If your loss requires its own set of parameters - for example, the PCA losses contain the PCA
eigenvectors - these need to be defined in the loss's ``__init__`` function.

Integrating a new loss into the Lightning Pose pipeline
=======================================================

Once you've implemented a new loss, the next step is to integrate it into the larger repo so that
users can select it for training.

.. note::

    The current models only return keypoints and, if applicable, heatmaps and confidences.
    If you wish to construct a loss that acts on other representations created by the model,
    you will need to update the ``get_loss_inputs_labeled`` and ``get_loss_inputs_unlabeled``
    methods in the various models so that they include these data in their return dicts
    (and hence expose these quantities to the loss classes).
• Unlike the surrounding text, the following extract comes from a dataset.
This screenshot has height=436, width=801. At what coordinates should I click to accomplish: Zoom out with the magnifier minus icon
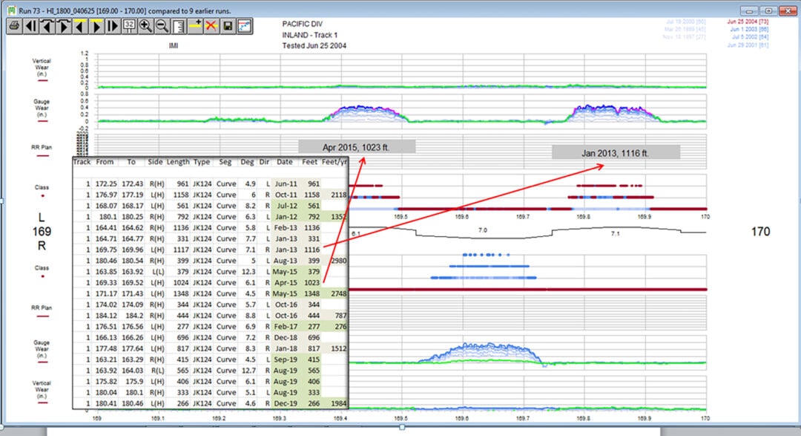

Step 1: update the config file
------------------------------

The default configuration file at ``lightning_pose/scripts/configs/config_default.yaml`` enumerates
all possible hyperparameters needed for building and training a model.
In particular, there is a field called ``losses`` under which you can add your new loss and its
associated hyperparameters.
For example, the temporal loss function entry looks like this:

.. code-block:: yaml

    losses:
      temporal:
        # weight in front of temporal loss
        log_weight: 5.0
        # for epsilon insensitive rectification (in pixels; diffs below this are not penalized)
        epsilon: 20.0
        # nan removal value (in prob; heatmaps with max prob values are removed)
        prob_threshold: 0.05

Some notes:

* the loss name in the config file (``temporal`` here) should match the ``self.loss_name`` string defined in your loss's ``__init__`` method
* ``log_weight`` is a standard field used by all losses
* ``epsilon`` is a standard field used by all losses; can be zero
* any other field under your loss name will be passed to your loss's ``__init__`` function as a key-value pair

Step 2: update ``get_loss_classes``
-----------------------------------
The first helper function you need to update is
:meth:`~lightning_pose.losses.losses.get_loss_classes`,
which creates a mapping from the loss name to the loss class.
Add your new loss to the dictionary.

Step 3: update ``get_loss_factories``
-------------------------------------
The next helper function you may need to update is
:meth:`~lightning_pose.utils.scripts.get_loss_factories`,
which creates the supervised and unsupervised loss factories from the config file.
If your loss requires parameters from other parts of the config file (such as image dimensions
from the ``data`` field) you can add those key-value pairs to the constructor input in the
``if/elif`` block (see other examples in that function).

Step 4: update ``compute_metrics`` (optional)
---------------------------------------------
Lightning pose will automatically compute a set of metrics on
all labeled data and unlabeled videos upon training completion.
To add your new metric to this operation, you must update
:meth:`~lightning_pose.utils.scripts.compute_metrics`.
In that fucntion you will see how other metrics such as pixel error, temporal norm, and pca
reprojection errors are included.
This may require you to adapt your loss and include it in the :mod:`lightning_pose.metrics` module.

Step 5: ADD UNIT TESTS!
-----------------------
Not only is this good coding practice, it makes debugging your loss easier!
Make a new function in the file ``tests/losses/losses.py`` that follows the same pattern as the
other functions there.
Let's take the temporal loss as an example again; once you write the test you can run it from the
command line like so:

.. code-block:: console

    pytest tests/losses/test_losses.py::test_temporal_loss

Make sure to include as many corner-cases as possible in your test suite.

And that's it!